Profesor Wojciech Kulesza w rozmowie z Dariuszem Bugalskim (K3) mówi o tym, że świat cyfrowy niszczy uwagę, nadmiar informacji powoduje niepokój, natomiast na dobre życie wpływają więzi. Zatem bezsprzecznie potrzebujemy bliskości. Zdaniem profesora współczesność to globalna społeczna epoka lodowcowa.

Na koniec endorfiny, mają działanie przeciwbólowe i pozytywnie wpływają na nastrój, a co najważniejsze redukują stres. Ich wydzielanie wspomaga wysiłek fizyczny.

Wygląda na to, że najszczęśliwsi będziemy jedząc pyszny posiłek, na trawie w pogodny dzień z bliską nam osobą. I wypadałoby na tym nie poprzestać, tylko jeszcze się trochę poprzytulać, a później pójść na spacer.

Nie wolno zapominać o śmiechu, on także ma moc wpływania na samopoczucie. Śmiech pozwala nabrać dystansu, łagodzi stres i frustrację. I choć często nie jest nam do śmiechu, to jednak warto go szukać, bo jest dobrym i tanim lekarstwem na szarość za oknem.

Podobno wyjątkowo pozytywnym impulsem dla naszych mózgów jest sztuka i kolor, a najlepiej kolor połączony ze sztuką. Tak właśnie została zaprojektowana wystawa. Świat kolorów i dźwięków ma niezwykłą moc, dodaje energii i wyraźnie poprawia nastrój. Niby proste, a jak rozejrzymy się wokół, to tego koloru jednak niewiele. Chyba, że ktoś ma kolorową papugę w klatce, albo sam jest jak papuga i uwielbia kolory. Za moim oknem często latają wyjątkowo wrzaskliwe papugi, jednak wszystkie są zielone, za to tak intensywne, że przyciągają wzrok i wywołują uśmiech na twarzy.
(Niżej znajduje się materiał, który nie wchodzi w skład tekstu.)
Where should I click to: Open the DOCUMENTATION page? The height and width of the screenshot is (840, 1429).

Wystawa Happiness powstała we współpracy ze specjalistami zajmującymi się zdrowiem psychicznym i szczęściem, nie ma więc powodu, by wątpić w jej przesłanie. 
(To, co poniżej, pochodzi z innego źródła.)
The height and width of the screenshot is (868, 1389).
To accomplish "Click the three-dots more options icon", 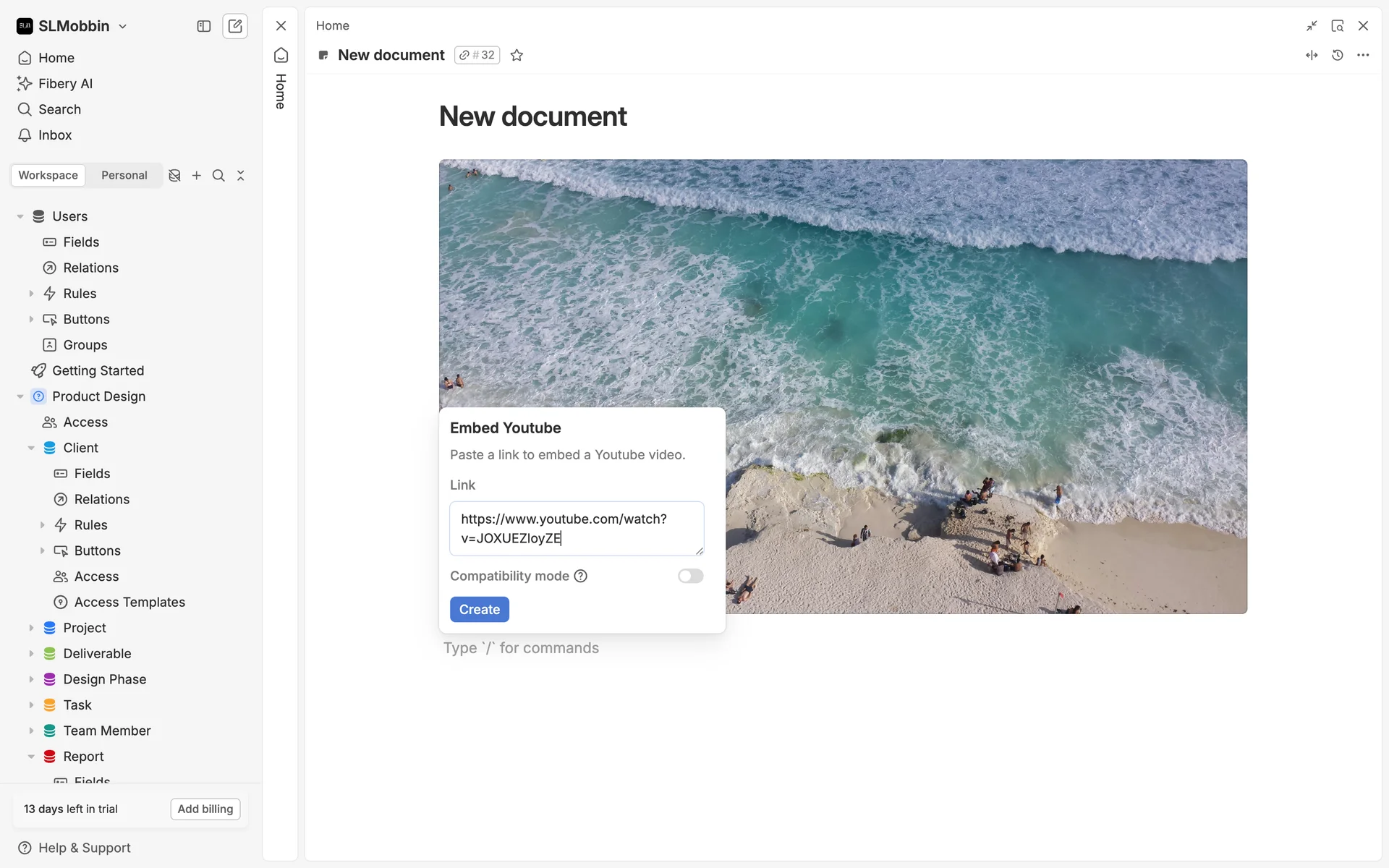I will pos(1363,55).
Słuszność koncepcji potwierdza Światowa Organizacja Zdrowia, sztuka jest lekarstwem na ponurą szarość, a jej doświadczanie powoduje wydzielanie dopaminy.

To teraz czas na Ostrzeżenie egzystencjalne Andrzeja Poniedzielskiego

Uwaga!!!

Jeżeli ktoś powie ci,

że życie piękne jest,

a mówiąc to, wzruszon będzie,

na pograniczu drżenia głosu,

to zaopiekuj się nim,

bo on, chyba, kurwa, przybył z kosmosu.

(Dla duszy gram)

No to ustalone, skoro życie niekoniecznie jest tylko piękne, to może warto walczyć o to, żeby nie było całkiem do dupy.

Czytając o projekcie Studia Irma, natknęłam się na informację, że Vincent Lustygier, psychiatra i psychoterapeuta, we współpracy z miastem Bruksela opracował projekt umożliwiający lekarzom przepisanie bezpłatnych wizyt w muzeach i innych placówkach kulturalnych, osobom cierpiącym z powodu stresu i depresji. Nie zaszkodzi jeśli i my rozważymy jakiś kontakt ze sztuką, wszak to lek, który sami możemy sobie przepisać.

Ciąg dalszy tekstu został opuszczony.